Instructions »
A) In the excerpt on half-body and full-body detection, which preset ratios for the valid determination range does it say are obtained from statistical data?
B) Proceed with the excerpt on half-body and full-body detection, writing on from its last sentence.

--- Start Page excerpt ---

The processor 110 obtains the head size of the head area in the vertical direction by referring to the first position information corresponding to the head area, and obtains the body length and body width of the body area by referring to the second position information corresponding to the body area, and then determines whether the human body object is half-body or full-body based on the body length, the body width, and the head size of the body region. For example, when the ratio of the body length to the body width of the body region is less than the first preset value, and the difference between the body length of the body region and the head size is greater than the second preset value, it is determined that the human body object is half-body.
When the ratio of the body length to the body width of the body region is not less than the first preset value, and the difference between the body length of the body region and the head size is not greater than the second preset value, it is determined that the human body object is full-body.
FIG. 6 is a schematic diagram of a third application example of the valid determination range according to an embodiment of the disclosure. Referring to FIG. 6, in this embodiment, the bounding box b610 corresponding to the body area, the bounding box b620 corresponding to the head area, and the bounding boxes b631 and b632 corresponding to the hand area are marked in the original image 1600 through the object detection module. The applicable usage scenario of this embodiment is, for example, the situation where the imaging apparatus 130 is relatively close to the human body being photographed, for example, in the usage scenario of object detection in a conference.
Specifically, in response to the human body object being half-body, it is assumed that the second position information of the body area includes the upper left coordinate point (x3, y3) and the lower right coordinate point (x4, y4), and the body length range h2 is set to y3 to y4. Furthermore, it is assumed that the preset ratio (first ratio) obtained based on statistical data includes ½ and 1/1. The two positions α2 and β2 in the vertical direction are calculated based on the preset ratio, thereby setting the valid determination range 61 in the range between the two positions α2 and β2. That is, α2=y3+(y4−y3)×(½), β2−y3+ (y4−y3)×1. In the embodiment shown in FIG. 6, the processor 110 determines that the hand position of one of the hands (the center point position of the bounding box b632) is within the valid determination range 61.

--- End Page excerpt ---
--- Start Data excerpt ---

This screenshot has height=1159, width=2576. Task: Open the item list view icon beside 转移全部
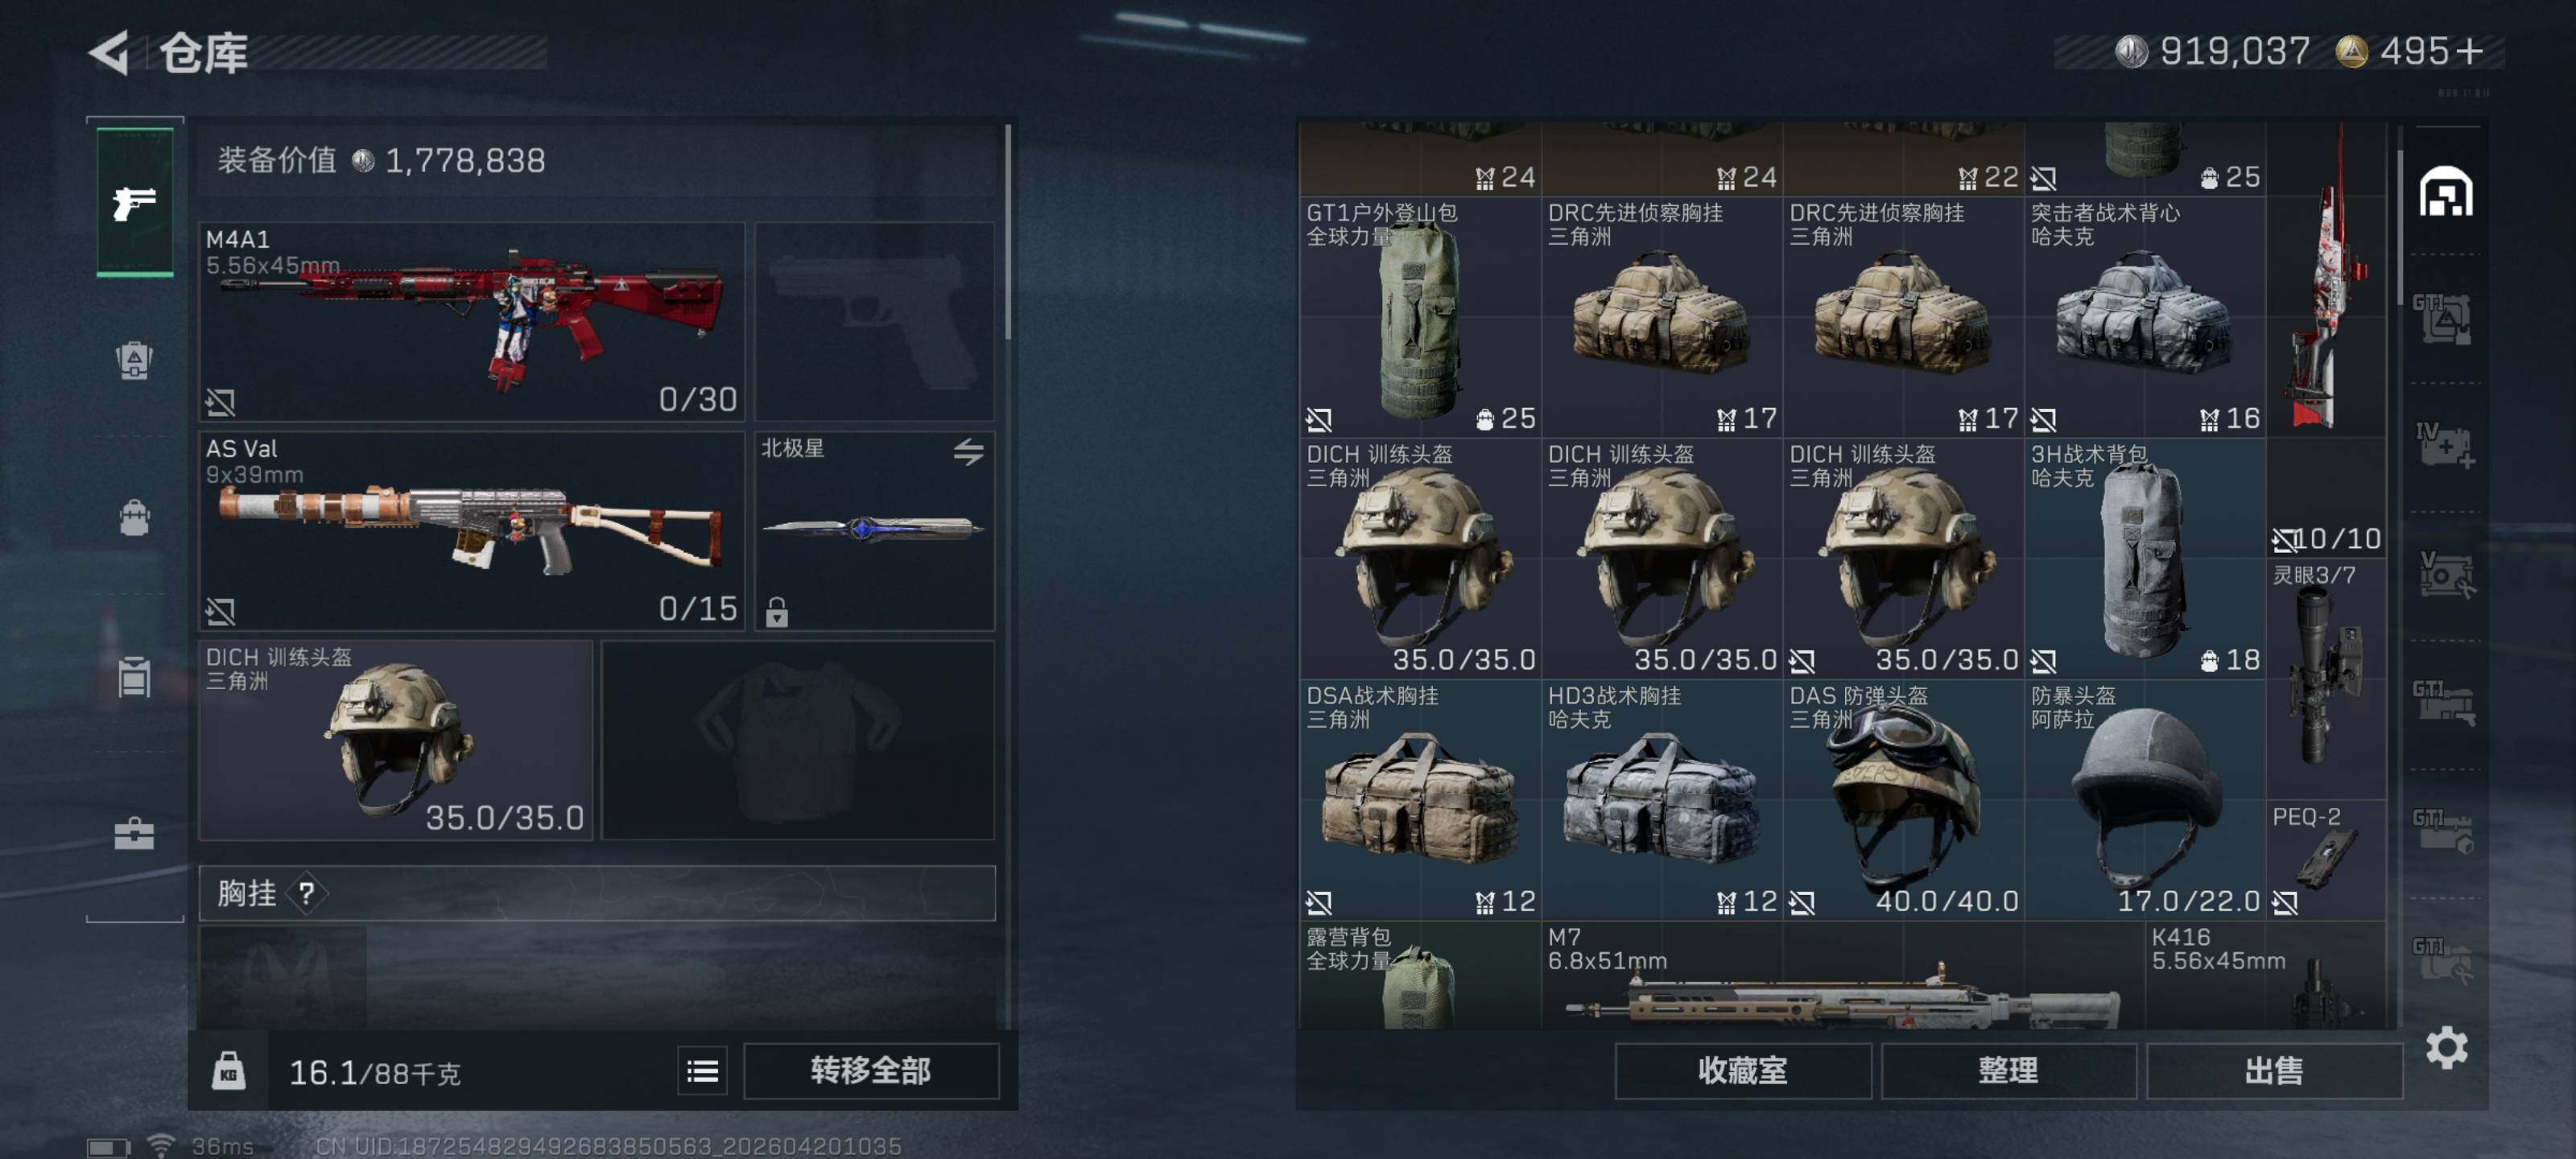click(x=702, y=1072)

--- End Data excerpt ---

Expected outputs »
A) ½ and 1/1

B)
FIG. 7 is a schematic diagram of a fourth application example of the valid determination range according to an embodiment of the disclosure. Referring to FIG. 7, in this embodiment, the bounding box b710 corresponding to the body area, the bounding box b720 corresponding to the head area, and the bounding boxes b730 and b732 corresponding to the hand area are marked in the original image 1700 through the object detection module.
Specifically, the processor 110 obtains a width range in the horizontal direction based on the second position information corresponding to the body area. A top-of-head position is calculated based on the first position information corresponding to the head area. The valid determination range 71 is set based on an upper area and the width range of the top-of-head position.
For example, it is assumed that the second position information of the body area includes the upper left coordinate point (x5, y5) and the lower right coordinate point (x6, y6), and the body width range is set to x5 to x6. Assuming that the top-of-head position is at y0, the area between x5 and x6 and above y0 is set as the valid determination range 71. In the embodiment shown in FIG. 7, the processor 110 determines that the hand position of one of the hands (the center point position of the bounding box b730) is within the valid determination range 71.
In addition, in another embodiment, it may also be set as follows: in response to the bounding box (b730 or b732) of the hand area being located above the head, and the center point of the bounding box of the hand region (b730 or b732) falling within the width range of the bounding box b710 corresponding to the body, the gesture recognition module is executed.
Moreover, when the recognized gesture matches the preset gesture (e.g., making a fist, spreading the palm), the corresponding operation is executed. For example, in response to the processor 110 determining through the object detection module and the gesture recognition module that the user has made a first with one of the hands and raised it above the head, the imaging apparatus 130 is controlled to start recording a video. In response to the processor 110 determining through the object detection module and the gesture recognition module that the user has spread the palm of one of the hands and raised it above the head, the imaging apparatus 130 is controlled to stop recording the video.
To sum up, by setting the valid determination range, the disclosure may filter out the unconscious or meaningless gesture activities of the user in advance, thereby reducing misjudgments in gesture recognition and saving computing resources.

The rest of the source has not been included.